◆ BRANO:
┏━━

Confesso: a volte mi dimentico di avere un blog. L’idea era di aprire questo ponte tra reale e virtuale, un punto di contatto tra due realtà per esercitare la scrittura. Poi mi trovo a scrivere altro altrove, sprofondo in un libro o nei doveri quotidiani e mi scordo di passare qui e lasciare una traccia.
Libri, sì, ancora libri. Ho letto “Tana per la bambina con i capelli a ombrellone” di Monica Viola (ed. Rizzoli) e “Doppio squeeze” di Enrico Gregori (Bietti Media Editore). Ricevuti in regalo, rigorosamente con dedica degli autori, mi hanno ‘rapita’ la scorsa settimana.
Ora sono indecisa tra diversi testi che vagano sul tavolo in attesa che io faccia una scelta.

┗━━

◆ COMPITO ASSEGNATO A:
Nel brano, quale casa editrice pubblica “Doppio squeeze” di Enrico Gregori?
◆ COMPITO ASSEGNATO B:
Aggiorna la parte del brano da "Confesso: a volte" a "la scorsa settimana." mettendo "diario" al posto di "blog". Trascrivi poi la parte aggiornata.

◆ VOCI ELENCATE:
┏━━

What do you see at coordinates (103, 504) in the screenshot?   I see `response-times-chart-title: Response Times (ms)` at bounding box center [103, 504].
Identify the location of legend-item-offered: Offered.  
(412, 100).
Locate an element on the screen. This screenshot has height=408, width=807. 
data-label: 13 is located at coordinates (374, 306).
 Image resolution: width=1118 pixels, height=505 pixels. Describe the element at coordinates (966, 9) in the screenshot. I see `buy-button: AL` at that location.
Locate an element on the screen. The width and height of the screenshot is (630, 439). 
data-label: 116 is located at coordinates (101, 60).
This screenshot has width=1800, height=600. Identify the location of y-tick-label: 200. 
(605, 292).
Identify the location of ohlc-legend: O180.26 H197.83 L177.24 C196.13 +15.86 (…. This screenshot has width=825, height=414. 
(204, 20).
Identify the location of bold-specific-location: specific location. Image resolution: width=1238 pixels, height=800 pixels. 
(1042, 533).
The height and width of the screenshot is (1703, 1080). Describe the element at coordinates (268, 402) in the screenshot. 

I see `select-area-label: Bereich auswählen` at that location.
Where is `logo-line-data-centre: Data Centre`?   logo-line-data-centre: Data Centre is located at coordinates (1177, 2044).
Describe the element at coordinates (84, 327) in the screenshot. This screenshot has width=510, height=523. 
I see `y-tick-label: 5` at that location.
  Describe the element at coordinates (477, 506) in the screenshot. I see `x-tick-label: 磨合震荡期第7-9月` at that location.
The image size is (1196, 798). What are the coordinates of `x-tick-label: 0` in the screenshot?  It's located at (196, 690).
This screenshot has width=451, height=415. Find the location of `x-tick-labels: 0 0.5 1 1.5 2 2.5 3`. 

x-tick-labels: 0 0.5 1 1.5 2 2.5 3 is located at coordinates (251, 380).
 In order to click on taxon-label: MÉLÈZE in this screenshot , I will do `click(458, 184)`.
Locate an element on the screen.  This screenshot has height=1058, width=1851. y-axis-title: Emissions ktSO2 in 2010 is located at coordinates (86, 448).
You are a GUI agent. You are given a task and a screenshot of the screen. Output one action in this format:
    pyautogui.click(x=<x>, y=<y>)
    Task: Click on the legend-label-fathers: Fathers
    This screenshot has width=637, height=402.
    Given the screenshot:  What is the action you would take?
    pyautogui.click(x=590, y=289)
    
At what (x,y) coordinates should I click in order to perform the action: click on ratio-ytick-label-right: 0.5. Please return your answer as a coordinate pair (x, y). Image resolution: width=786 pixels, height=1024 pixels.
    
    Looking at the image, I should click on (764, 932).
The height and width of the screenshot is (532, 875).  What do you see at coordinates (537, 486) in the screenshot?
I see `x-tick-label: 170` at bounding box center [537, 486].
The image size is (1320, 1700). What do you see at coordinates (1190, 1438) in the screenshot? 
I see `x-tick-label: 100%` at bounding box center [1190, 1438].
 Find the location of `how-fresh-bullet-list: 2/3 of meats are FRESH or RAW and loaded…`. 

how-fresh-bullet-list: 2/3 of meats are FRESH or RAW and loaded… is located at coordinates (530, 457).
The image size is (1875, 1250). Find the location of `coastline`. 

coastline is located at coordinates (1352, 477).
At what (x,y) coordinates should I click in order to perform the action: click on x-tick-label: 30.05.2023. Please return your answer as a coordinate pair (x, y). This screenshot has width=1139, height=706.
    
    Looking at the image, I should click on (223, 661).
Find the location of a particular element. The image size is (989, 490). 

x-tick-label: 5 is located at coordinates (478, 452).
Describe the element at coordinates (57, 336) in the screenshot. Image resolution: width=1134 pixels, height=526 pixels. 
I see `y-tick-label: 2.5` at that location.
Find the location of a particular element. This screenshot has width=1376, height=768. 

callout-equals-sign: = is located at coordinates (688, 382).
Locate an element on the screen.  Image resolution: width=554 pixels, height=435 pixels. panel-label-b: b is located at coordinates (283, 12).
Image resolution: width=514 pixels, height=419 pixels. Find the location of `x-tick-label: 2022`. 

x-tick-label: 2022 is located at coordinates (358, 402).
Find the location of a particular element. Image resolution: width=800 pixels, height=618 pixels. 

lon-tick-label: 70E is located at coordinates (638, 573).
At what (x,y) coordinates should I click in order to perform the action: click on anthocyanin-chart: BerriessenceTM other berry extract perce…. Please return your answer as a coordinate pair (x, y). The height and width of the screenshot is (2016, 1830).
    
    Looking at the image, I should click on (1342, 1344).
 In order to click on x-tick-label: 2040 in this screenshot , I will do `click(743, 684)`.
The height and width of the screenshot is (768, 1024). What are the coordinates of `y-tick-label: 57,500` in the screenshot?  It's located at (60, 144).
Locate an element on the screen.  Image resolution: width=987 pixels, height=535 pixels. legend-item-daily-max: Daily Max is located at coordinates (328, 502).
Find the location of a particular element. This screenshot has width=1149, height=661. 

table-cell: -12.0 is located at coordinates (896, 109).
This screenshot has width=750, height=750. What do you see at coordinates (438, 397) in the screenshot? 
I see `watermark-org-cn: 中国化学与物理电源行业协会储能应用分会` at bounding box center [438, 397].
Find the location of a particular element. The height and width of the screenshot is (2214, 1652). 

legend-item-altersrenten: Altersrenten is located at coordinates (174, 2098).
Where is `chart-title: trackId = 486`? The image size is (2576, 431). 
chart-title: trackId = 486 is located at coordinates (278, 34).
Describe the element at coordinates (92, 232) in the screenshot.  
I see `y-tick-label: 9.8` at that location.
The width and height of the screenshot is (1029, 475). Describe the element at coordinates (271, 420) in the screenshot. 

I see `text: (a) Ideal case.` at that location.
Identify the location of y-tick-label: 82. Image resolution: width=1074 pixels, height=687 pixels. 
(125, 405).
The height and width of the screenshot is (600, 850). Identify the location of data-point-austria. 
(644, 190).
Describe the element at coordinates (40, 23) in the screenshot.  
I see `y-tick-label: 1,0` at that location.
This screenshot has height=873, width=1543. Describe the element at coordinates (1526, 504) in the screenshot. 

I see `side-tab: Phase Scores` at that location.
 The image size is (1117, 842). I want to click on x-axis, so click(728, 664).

┗━━

◆ RISPOSTA A:
Bietti Media Editore.

◆ RISPOSTA B:
Confesso: a volte mi dimentico di avere un diario. L’idea era di aprire questo ponte tra reale e virtuale, un punto di contatto tra due realtà per esercitare la scrittura. Poi mi trovo a scrivere altro altrove, sprofondo in un libro o nei doveri quotidiani e mi scordo di passare qui e lasciare una traccia.
Libri, sì, ancora libri. Ho letto “Tana per la bambina con i capelli a ombrellone” di Monica Viola (ed. Rizzoli) e “Doppio squeeze” di Enrico Gregori (Bietti Media Editore). Ricevuti in regalo, rigorosamente con dedica degli autori, mi hanno ‘rapita’ la scorsa settimana.